Even though Taxi Driver is labeled as one of the best movies of all time. It generated controversy over Jodie Foster’s portrayal as a child prostitute. She was 12 years old at the time of filming. Not to worry people, she didn’t go overboard on her role. Only a crazy bastard like R. Kelly would force child actors/actresses to engage in screwed up scenes. In 1981, an assassin named, John Hinckley Jr. nearly assassinated Ronald Regan in a failed attempt to recreate a scene from Taxi Driver. His motivation is to impress Jodie. However, the plan backfired. I guess this pretty much explains why Jodie is into women.

There are two big reasons why I wanted to review Taxi Driver, is because Todd Phillips states that this movie alongside “Raging Bull” & “The King of Comedy” served as primary influences for Joaquin Phoenix’s upcoming Joker movie. Robert De Niro will also co-star in this movie & will reunite with Marty in “The Irishman.” Their last movie they worked on was “Casino.” By the way, Marty serves as a producer of Joker.

This review doesn’t contain any crucial SPOILERS whatsoever. Feel free to read my non-spoiler review if you haven’t got a chance to see this movie.

Fast & Slow Aspects

Fast: Robert De Niro did an excellent job for his Oscar nominated performance as Travis Bickle.

Fun Fact: To prepare for his role, Bobby actually worked full time as a cab driver and studied psychology to delve deeper into Travis’ psychosis.

Martin Scorsese did a superb job directing the film. In addition to directing, he also makes a cameo appearance as a passenger. Marty looks unrecognizable without his glasses and has a beard.

Paul Schrader wrote the screenplay and crafted a decent character study centering around Travis.
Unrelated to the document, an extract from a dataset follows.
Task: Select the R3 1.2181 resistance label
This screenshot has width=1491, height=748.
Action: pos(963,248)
Paul’s script was loosely based on himself feeling lonely, getting kicked out by AFI, spent time at porno theaters, became fascinated with firearms, a girlfriend broke up with him & the aftermath of The Watergate Scandal. YEESH! Thank God Paul endured many setbacks!

Other Cast Members such as Harvey Keitel, Albert Brooks, Jodie Foster, (before she bad mouthed superhero films) Cybill Shepard & Peter Boyle (Frank Barone from Everybody Loves Raymond) all did a great job for their respective performances.
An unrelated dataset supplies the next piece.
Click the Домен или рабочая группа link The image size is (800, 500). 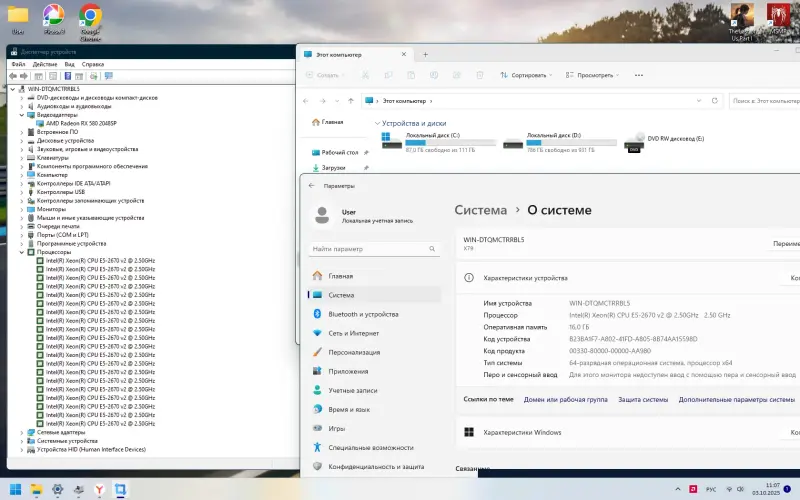coord(565,399)
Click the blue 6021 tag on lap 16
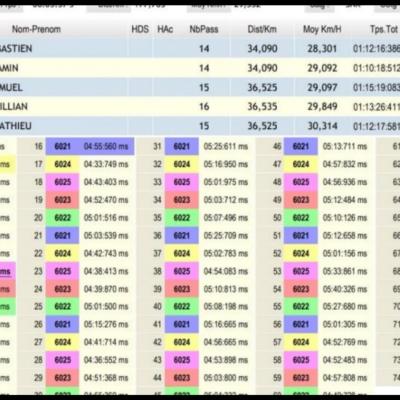This screenshot has width=400, height=400. click(62, 146)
Bernard Hermann (Citizen Kane, North by Northwest, Vertigo, Psycho) orchestrated music for the film before he kicked the bucket.

Cinematography felt gorgeous without no technical problems present throughout.
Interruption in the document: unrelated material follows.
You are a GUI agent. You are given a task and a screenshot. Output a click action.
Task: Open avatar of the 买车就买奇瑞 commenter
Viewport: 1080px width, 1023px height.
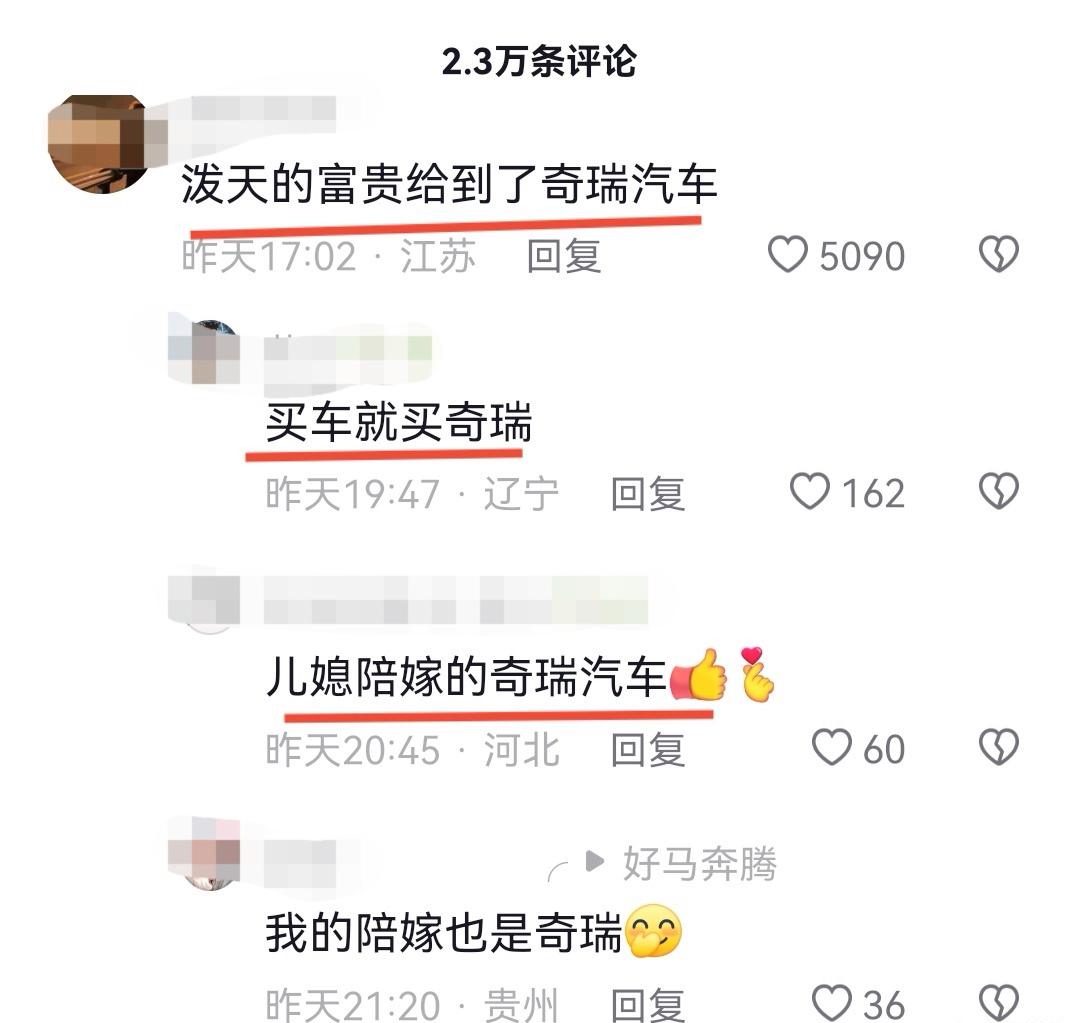coord(205,352)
Character Development involving Travis. As his arc progresses, he becomes obsessed with cleaning up “garbage in the streets.”

Primary Themes for the movie are Loneliness, Obsession, Paranoia & Mentality. Each theme is handled maturely.

Bobby actually improvised the famous line, “You talkin’ to me? Marty was silently in awe, so he kept the camera rolling.

According to Bobby, Travis’ movement is based on a crab shifting from one phase to another.

Travis’ sleeve gun felt creative for him to conceal a hidden firearm. The Assassin’s Creed franchise later used a similar trick using a blade to pop up out of the user’s wrist. Quentin Tarantino also added a sleeve gun depicted in “Django Unchained.”

Peter Boyle’s character Wizard predicted that gay marriage is acceptable, which is legal in today’s standards.

In one scene, Travis wears a red coat Bobby later wore a brighter red outfit as Rupert Pupkin in “The King of Comedy.” Joaquin Phoenix’s Joker wears a red suit inspired by Rupert Pupkin.

Slow: Despite reflecting post-Watergate, the movie is dated. Examples like the extras wore clothes back in the 70s, porno theaters were relevant before The Internet & crime wave was way outta control.

Product Placement featuring brands such as Coca-Cola, (courtesy of Sony who owns a percentage of the company) McDonald’s, Doritos, 7Up & Pepsi. I’ll let this con slide, because I couldn’t spot no other brand to shove down my throat.

The Final Verdict: A-

Taxi Driver is one of Martin Scorsese’s best films next to my personal favorites “Raging Bull,” “Goodfellas,” “Casino,” “The Aviator,” “The Departed” & “The Wolf of Wall Street.” Robert De Niro did a fantastic job, Martin Scorsese did a decent job among many other positive elements listed. If you’re eager to see the upcoming Joker or The Irishman, I highly recommend this movie.